─── SOURCE TEXT ───
A 2010 study published in Molecular Biology and Evolution indicates that the habitual wearing of clothing began at some point in time between 83,000 and 170,000 years ago based upon a genetic analysis indicating when clothing lice diverged from their head louse ancestors. That information suggests that the use of clothing likely originated with anatomically-modern humans in Africa prior to their migration to colder climates, which made the migration possible.

Some of the technology for what is now called clothing may have originated to make other types of adornment, including jewelry, body paint, tattoos, and other body modifications, "dressing" the naked body without concealing it. According to Mark Leary and Nicole R. Buttermore, body adornment is one of the changes that occurred in the late Paleolithic (40,000 to 60,000 years ago) in which humans became not only anatomically modern but also behaviorally modern, and capable of self-reflection and symbolic interaction. More recent studies place the use of adornment at 77,000 years ago in South Africa, and 90,000—100,000 years ago in Palestine and Algeria. While modesty may be a factor, often overlooked purposes for body coverings are camouflage used by hunters, body armor, and costumes used to impersonate "spirit-beings".
───
▸ ASSIGNED TASK 1:
According to the passage on the origins of clothing, what genetic analysis did the 2010 study in Molecular Biology and Evolution use to date the habitual wearing of clothing?
▸ ASSIGNED TASK 2:
List every place that the passage on the origins of clothing names as a location where more recent studies date the use of adornment.
▸ ASSIGNED TASK 3:
Carry on the passage on the origins of clothing, starting after its last sentence.
─── EXERCISE DATA ───
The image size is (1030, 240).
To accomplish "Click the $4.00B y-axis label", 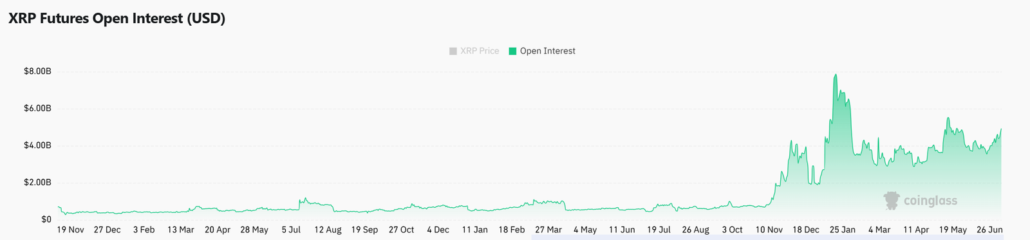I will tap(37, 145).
───
─── EXERCISE DATA ───
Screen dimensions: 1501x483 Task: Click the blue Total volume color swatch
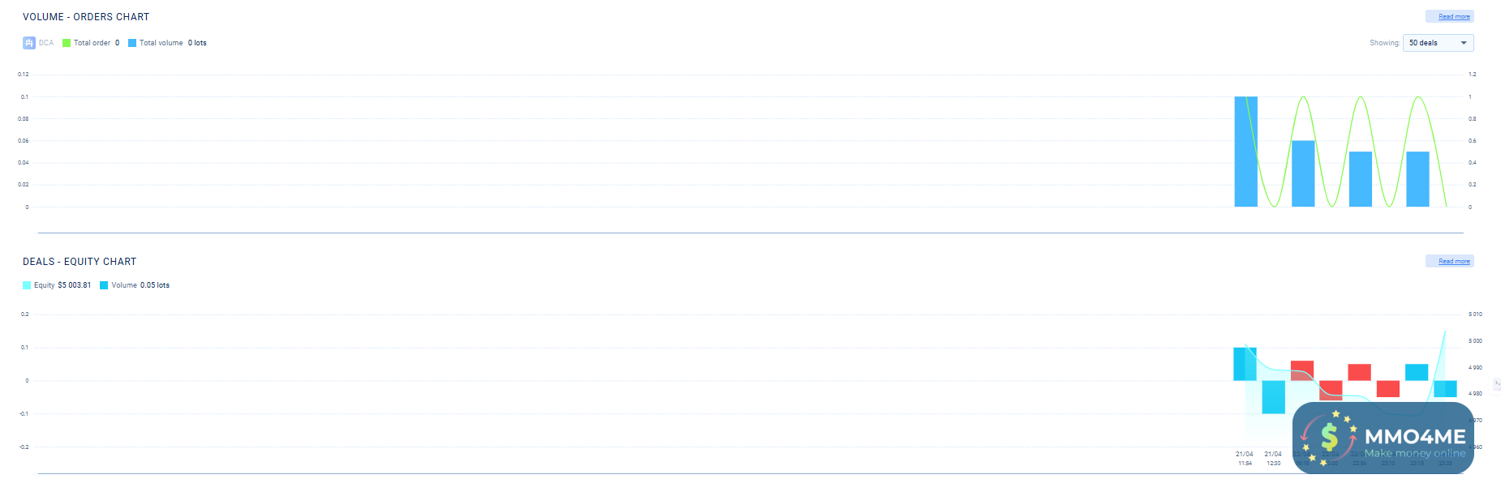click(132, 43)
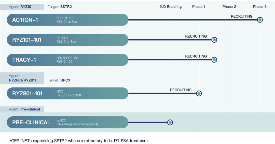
───
▸ TASK OUTPUT 1:
An analysis of when clothing lice diverged from their head louse ancestors.

▸ TASK OUTPUT 2:
South Africa, Palestine, Algeria

▸ TASK OUTPUT 3:
The origin of complex, fitted clothing required the invention of fine stone knives for cutting skins into pieces, and the eyed needle for sewing. This was done by Cro-Magnons, who migrated to Europe around 35,000 years ago. The Neanderthal occupied the same region, but became extinct in part because they could not make fitted garments, but draped themselves with crudely cut skins—based upon their simple stone tools—which did not provide the warmth needed to survive as the climate grew colder in the Last Glacial Period. In addition to being less functional, the simple wrappings would not have been habitually worn by Neanderthal because they were more tolerant to the cold than Homo sapiens and would not have acquired the secondary functions of decoration and promoting modesty.

The earliest archeological evidence of fabric clothing is inferred from representations in figurines in the southern Levant, dated between 11,700 and 10,500 years ago. The surviving examples of woven cloth are linen from Egypt dated 5000 BCE, while knotted or twisted flax fibers have been found as early as 7000 BCE.

Adults are rarely completely naked in modern societies and cover at least their genitals, but adornments and clothing often emphasize, enhance, or otherwise call attention to the sexuality of the body.